Easter

From
March 28, 2025

Easter is great! It’s a beautiful, solemn, meaningful holiday…celebrated by eating massive amounts of candy shaped like farm animals. Seriously, who decided that the best way to commemorate the Lord’s resurrection is to bite the ears off an oversized chocolate bunny? And why, for that matter, must these chocolate rabbits be hollow? I picture some candy executive gleefully rubbing his hands together, saying, “Let’s fill children with hope…and air.”

And then there are jellybeans. The cruel thing about jellybeans is that they come in fifty flavors, and three of them are always a mistake. You think you’re popping strawberry or cherry, but surprise—it’s bubblegum-flavored soap. This is how we teach kids the valuable Easter lesson of disappointment.

Of course, there’s also the traditional egg hunt. Nothing says “celebration of eternal life” quite like searching the damp grass for plastic eggs. Don’t get me wrong: I think egg hunts are a wonderful thing for little kids. But what’s even more wonderful is the Easter miracle that occurs a week later when a lawnmower discovers an undiscovered egg. Ever see jellybeans and plastic shards fly at 120 mph? It’s festive, yet terrifying.

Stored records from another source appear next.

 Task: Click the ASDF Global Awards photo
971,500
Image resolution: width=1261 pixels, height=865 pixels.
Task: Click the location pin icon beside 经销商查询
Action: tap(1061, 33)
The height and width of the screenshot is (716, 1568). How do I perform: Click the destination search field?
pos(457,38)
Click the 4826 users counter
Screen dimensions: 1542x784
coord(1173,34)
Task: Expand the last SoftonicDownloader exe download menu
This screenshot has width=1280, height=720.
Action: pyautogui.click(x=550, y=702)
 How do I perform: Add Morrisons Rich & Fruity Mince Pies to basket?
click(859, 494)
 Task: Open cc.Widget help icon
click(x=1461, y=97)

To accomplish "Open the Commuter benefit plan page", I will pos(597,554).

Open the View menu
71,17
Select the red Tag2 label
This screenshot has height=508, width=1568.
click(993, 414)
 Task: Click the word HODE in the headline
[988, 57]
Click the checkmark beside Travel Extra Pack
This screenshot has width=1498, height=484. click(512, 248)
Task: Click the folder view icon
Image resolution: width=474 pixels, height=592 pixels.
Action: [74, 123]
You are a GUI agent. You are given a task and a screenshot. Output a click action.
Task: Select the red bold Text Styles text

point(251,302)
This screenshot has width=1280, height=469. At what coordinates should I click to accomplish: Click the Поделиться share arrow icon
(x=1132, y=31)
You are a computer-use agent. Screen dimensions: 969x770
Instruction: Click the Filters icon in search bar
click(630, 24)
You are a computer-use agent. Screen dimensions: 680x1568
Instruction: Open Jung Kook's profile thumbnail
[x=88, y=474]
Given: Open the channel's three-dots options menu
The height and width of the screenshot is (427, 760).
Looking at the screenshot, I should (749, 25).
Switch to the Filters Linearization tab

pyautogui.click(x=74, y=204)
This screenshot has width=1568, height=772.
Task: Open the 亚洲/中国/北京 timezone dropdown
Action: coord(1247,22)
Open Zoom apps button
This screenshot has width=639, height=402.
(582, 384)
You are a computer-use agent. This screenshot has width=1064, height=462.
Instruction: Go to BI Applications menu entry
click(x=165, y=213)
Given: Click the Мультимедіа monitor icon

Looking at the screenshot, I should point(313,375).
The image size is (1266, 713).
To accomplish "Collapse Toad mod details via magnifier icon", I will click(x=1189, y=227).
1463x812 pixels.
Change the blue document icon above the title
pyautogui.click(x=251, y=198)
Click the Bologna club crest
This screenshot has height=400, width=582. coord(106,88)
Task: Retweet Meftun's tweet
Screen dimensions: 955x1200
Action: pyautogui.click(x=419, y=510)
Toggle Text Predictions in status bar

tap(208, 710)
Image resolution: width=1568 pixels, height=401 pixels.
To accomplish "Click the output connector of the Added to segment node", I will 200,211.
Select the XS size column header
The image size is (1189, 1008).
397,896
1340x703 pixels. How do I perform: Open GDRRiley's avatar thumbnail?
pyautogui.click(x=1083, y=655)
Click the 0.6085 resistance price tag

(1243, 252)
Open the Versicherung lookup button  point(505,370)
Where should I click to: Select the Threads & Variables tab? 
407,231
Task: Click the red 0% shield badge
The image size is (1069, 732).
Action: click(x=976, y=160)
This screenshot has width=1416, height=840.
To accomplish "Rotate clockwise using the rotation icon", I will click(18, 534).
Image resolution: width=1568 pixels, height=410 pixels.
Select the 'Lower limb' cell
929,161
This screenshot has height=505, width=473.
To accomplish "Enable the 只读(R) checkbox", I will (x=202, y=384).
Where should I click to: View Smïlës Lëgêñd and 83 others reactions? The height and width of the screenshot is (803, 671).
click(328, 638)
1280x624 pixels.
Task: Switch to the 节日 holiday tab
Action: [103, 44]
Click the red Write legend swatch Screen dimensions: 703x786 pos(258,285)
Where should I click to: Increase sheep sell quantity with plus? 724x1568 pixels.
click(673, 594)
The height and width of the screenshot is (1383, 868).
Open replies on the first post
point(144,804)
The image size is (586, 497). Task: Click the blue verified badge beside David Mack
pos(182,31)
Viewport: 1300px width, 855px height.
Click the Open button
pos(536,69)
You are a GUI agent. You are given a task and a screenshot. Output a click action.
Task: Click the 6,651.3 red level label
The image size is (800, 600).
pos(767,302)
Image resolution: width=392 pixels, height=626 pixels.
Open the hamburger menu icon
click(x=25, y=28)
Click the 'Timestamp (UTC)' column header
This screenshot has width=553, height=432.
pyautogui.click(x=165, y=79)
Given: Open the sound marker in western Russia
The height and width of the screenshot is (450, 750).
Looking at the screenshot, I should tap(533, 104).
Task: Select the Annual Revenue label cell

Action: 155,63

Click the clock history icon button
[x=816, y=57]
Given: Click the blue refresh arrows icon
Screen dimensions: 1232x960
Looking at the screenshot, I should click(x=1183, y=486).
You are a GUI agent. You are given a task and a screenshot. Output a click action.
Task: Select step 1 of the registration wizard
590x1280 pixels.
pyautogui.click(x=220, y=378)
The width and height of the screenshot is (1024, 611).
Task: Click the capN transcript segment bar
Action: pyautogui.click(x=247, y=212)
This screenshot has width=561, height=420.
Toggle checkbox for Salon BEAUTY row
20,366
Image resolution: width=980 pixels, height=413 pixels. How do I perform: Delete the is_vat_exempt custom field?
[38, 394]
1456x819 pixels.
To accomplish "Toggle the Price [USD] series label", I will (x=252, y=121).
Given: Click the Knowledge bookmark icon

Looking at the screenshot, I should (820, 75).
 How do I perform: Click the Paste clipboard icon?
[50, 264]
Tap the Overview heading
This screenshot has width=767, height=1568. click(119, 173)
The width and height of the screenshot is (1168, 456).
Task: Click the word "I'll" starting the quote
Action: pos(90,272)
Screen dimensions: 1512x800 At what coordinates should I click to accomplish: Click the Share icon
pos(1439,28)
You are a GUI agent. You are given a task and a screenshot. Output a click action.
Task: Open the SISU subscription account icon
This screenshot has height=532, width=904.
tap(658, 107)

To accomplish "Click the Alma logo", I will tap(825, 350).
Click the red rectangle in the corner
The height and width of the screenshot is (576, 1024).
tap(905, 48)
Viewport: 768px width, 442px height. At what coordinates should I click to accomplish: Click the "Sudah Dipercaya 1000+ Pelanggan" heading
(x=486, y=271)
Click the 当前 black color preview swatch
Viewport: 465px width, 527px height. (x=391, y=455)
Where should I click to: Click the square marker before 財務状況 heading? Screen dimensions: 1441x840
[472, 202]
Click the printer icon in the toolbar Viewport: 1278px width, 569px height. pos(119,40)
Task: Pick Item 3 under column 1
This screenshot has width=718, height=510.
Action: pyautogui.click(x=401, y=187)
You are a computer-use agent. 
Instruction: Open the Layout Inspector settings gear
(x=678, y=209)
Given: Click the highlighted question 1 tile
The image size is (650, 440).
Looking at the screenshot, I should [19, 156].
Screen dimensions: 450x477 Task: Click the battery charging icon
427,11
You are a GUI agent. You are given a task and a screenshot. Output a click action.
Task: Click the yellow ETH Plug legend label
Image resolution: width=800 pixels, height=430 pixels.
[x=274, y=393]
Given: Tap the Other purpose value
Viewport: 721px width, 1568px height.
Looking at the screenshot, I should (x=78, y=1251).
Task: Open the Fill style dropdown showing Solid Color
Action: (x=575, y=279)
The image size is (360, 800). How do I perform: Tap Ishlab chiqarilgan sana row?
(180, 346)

Then there’s the biology question: rabbits laying eggs. Did nobody take a single science class? At least Santa’s elves make a sort of biological sense. But egg-laying rabbits? Why?

But despite all this candy confusion, egg-hunting madness, and questionable biology, Easter always circles back around to a simple, powerful idea: new birth. Regeneration! That’s the hidden beauty behind all this sugary chaos. We all need fresh starts, second chances, and hopeful tomorrows. Easter reminds us—often amid pastel-colored absurdity—that resurrection is real, renewal is possible, and hope isn’t just an empty chocolate bunny.

Easter is–if I can take a moment and be quite serious–the celebration of the greatest miracle in history: the glorification of the Lord’s Divine Human. And with it, the subjugating of the hells, the reordering of the heavens, and the establishment of the Christian Church. And layered in with all of that, we also have a step-by-step representative illustration of the path our own lives must take if we are to be born again as angels in heaven. It’s deep, it’s breathtaking, it’s vital, it’s complex, and it’s literally the key to your salvation.

So, this Easter, go ahead and savor the weirdness. Bite the bunny ears, brave the jellybeans, and dodge plastic eggs flying out of your mower—but while you do, remember this joyful, messy holiday really means something. No matter how absurd life gets, new life—and new hope—is always on the horizon. The Lord is with you always, even to the end of the age.

Happy Easter, friends. And good luck with the jellybeans.